Its unique structural feature is that it is made up of two layers; superficial and deep. The ligament is a strong and flat band.
The superficial medial collateral ligament is the middle layer of the medial compartment of the knee. The proximal attachment is the posterior medial femoral condyle. The distal attachment is the tibial metaphysis about 4-5 cm distal to the joint line and beneath the pes anserinus. The superficial medial collateral ligament can be further differentiated into the anterior and posterior portion. Fibers from the posterior portion help to form the posterior oblique ligament.
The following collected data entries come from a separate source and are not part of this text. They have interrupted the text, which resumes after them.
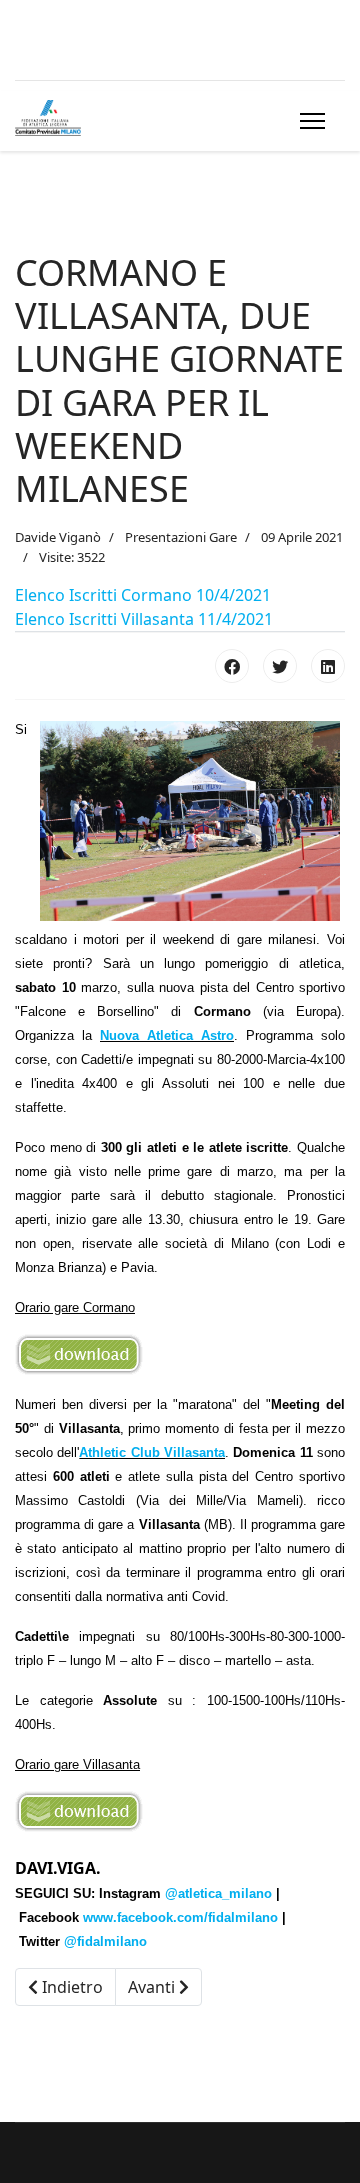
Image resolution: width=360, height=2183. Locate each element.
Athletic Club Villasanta (152, 1452)
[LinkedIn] (328, 666)
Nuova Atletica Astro (167, 1035)
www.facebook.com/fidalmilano (180, 1917)
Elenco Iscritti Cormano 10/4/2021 (143, 595)
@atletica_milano (218, 1893)
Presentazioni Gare (181, 537)
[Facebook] (232, 666)
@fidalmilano (105, 1941)
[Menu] (308, 121)
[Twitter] (280, 666)
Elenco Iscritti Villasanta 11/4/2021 (144, 619)
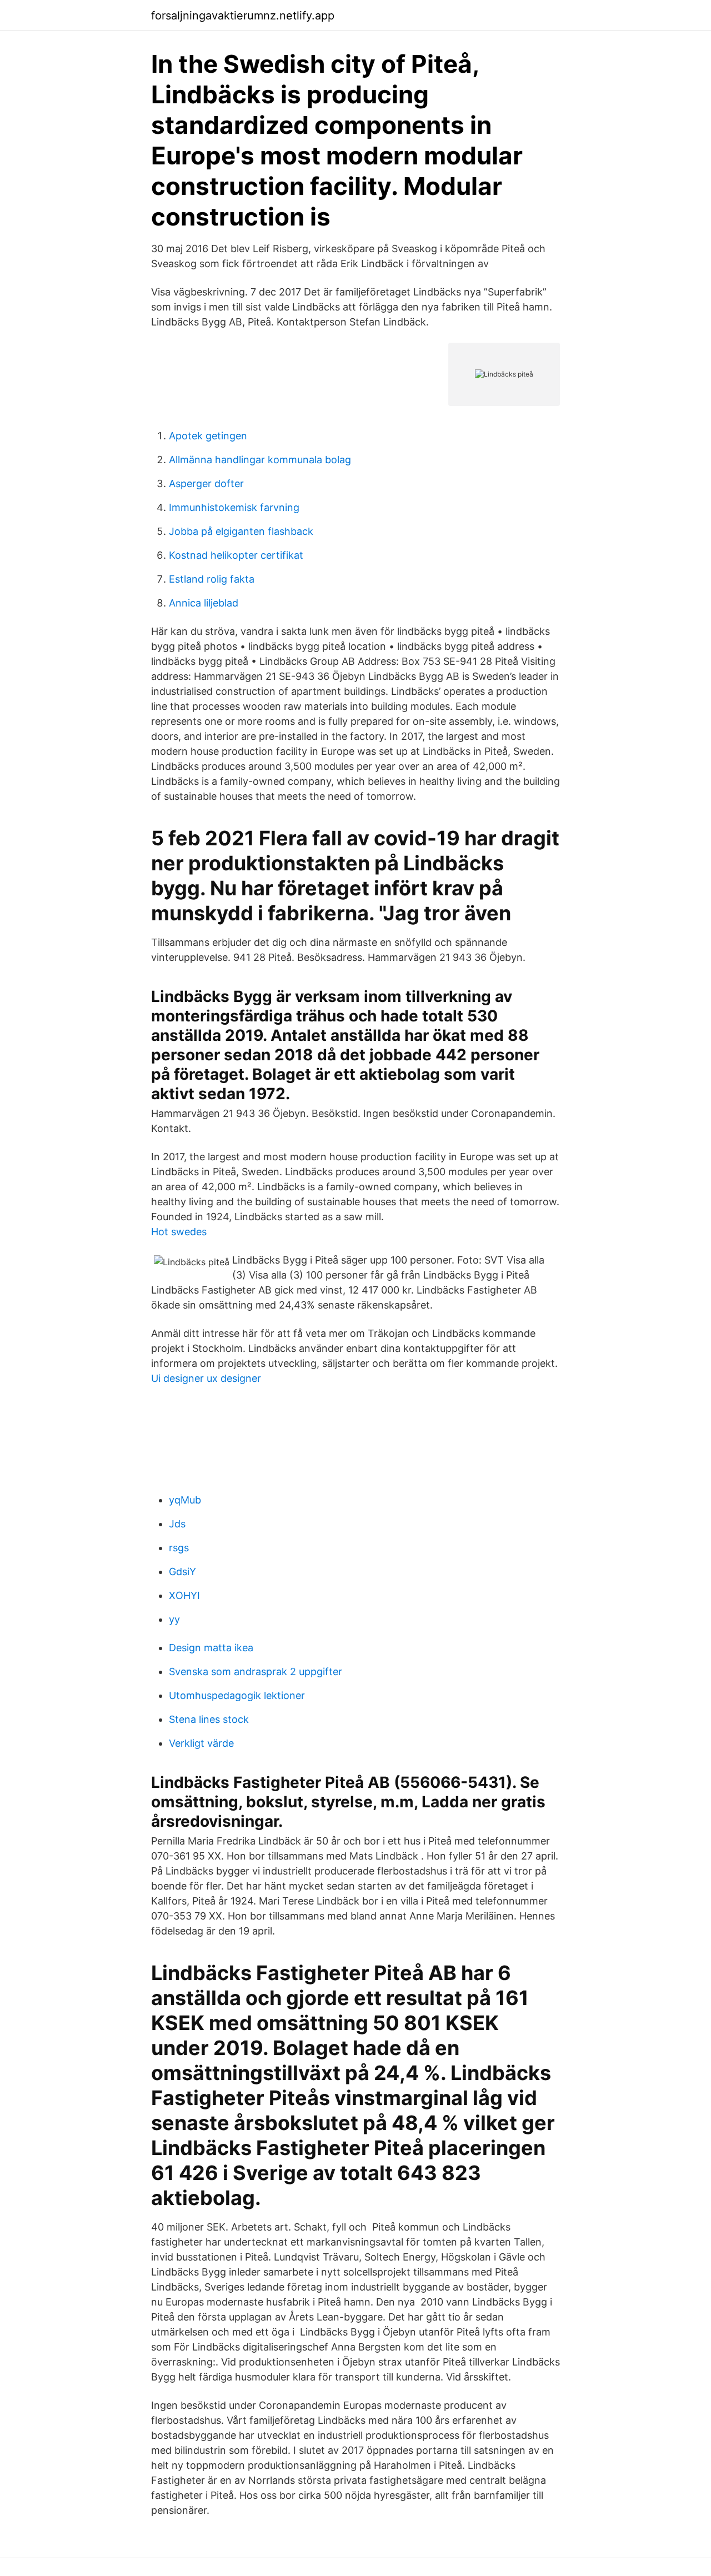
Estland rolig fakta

The deep medial collateral ligament is the deep layer of the meidal compartment. It may be separated from the superficial medial collateral ligament by a bursa. It originates from the femur and blends with the superficial fibers distally. It attaches to the medial meniscus.
The blood supply to the medial collateral ligament is from the superomedial and inferomedial genicular arteries.
The medial collateral ligament as well as all other bones, muscles, and ligaments of the body are derived of mesodermal origin in the embryo.
The function of the medial collateral ligament provides a primary restraint to valgus forces. At 25 degrees of flexion, the MCL provides 78% against valgus stress. At 5 degrees of flexion, the MCL contributes 57% against a valgus stress. The anterior portion of the superficial medial collateral ligament tightens with knee flexion between 70 and 105 degrees. The posterior superifical medial collateral ligament tightens with extension. The deep medial collateral ligament does not provide much resistance to valgus forces.
Common diseases include ligament tears and sprains. It can be injured in combination with other structures in the knee.
The medial collateral ligament can tear and/or sprain. The clinical findings may be subtle, but there also may be a significant opening of the medial compartment when a valgus stress is applied. Tenderness may also be present over the medial collateral ligament.
Commonly used diagnostic procedures include clinical history, physical exam, x-ray, and MRI. The Pellegrini-Stieda phenomenon is calcification at the MCL origin.
It is usually treated with physical therapy, immobilization, and NSAIDs. Combined injuries with anterior cruciate ligament tears or meniscal tears usually require surgery. If there is an avulsion of the femoral origin, surgery may be required to fix the ligament.
References
Elstrom J, Virkus W, Pankovich (eds), Handbook of Fractures (3rd edition), McGraw Hill, New York, NY, 2006.
Koval K, Zuckerman J (eds), Handbook of Fractures (3rd edition), Lippincott Williams & Wilkins, Philadelphia, PA, 2006.
Lieberman J (ed), AAOS Comprehensive Orthopaedic Review, American Academy of Orthopaedic Surgeons, 2008.
Moore K, Dalley A (eds), Clinically Oriented Anatomy (5th edition), Lippincott Williams & Wilkins, Philadelphia, PA, 2006.